■ **Objective**
Convert the material below, from the line that contains "Where should I" through the line that contains "coord(759,410)", into a two-column CSV with the headers instruction and location. Use one row for each text and its answer, and put each value in a single quoted field with line breaks replaced by spaces.

■ **Records supplied**

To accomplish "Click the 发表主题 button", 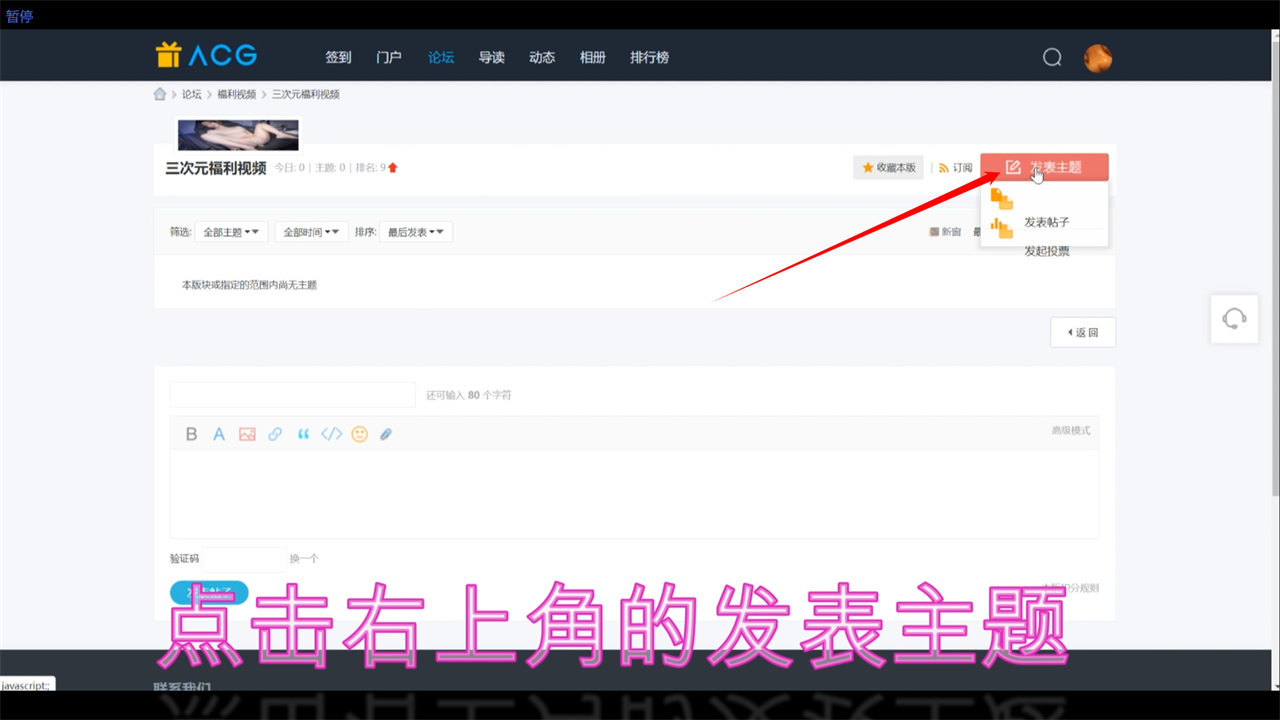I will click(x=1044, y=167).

---

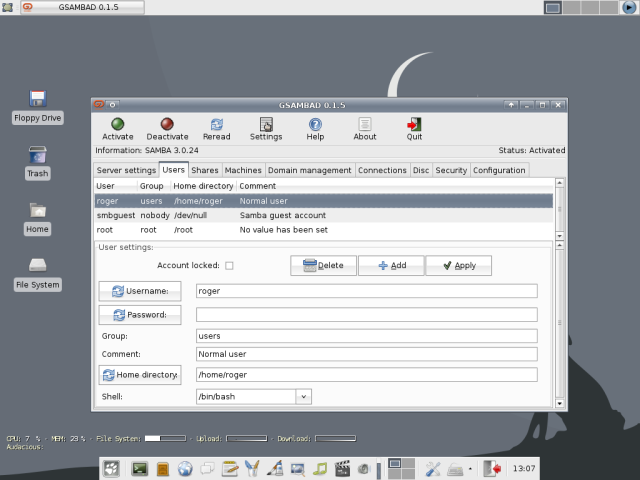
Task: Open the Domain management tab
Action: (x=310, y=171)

==

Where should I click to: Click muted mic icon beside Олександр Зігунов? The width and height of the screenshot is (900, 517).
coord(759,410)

■ **The result**
instruction,location
"Where should I click to: Click muted mic icon beside Олександр Зігунов? The width and height of the screenshot is (900, 517).","coord(759,410)"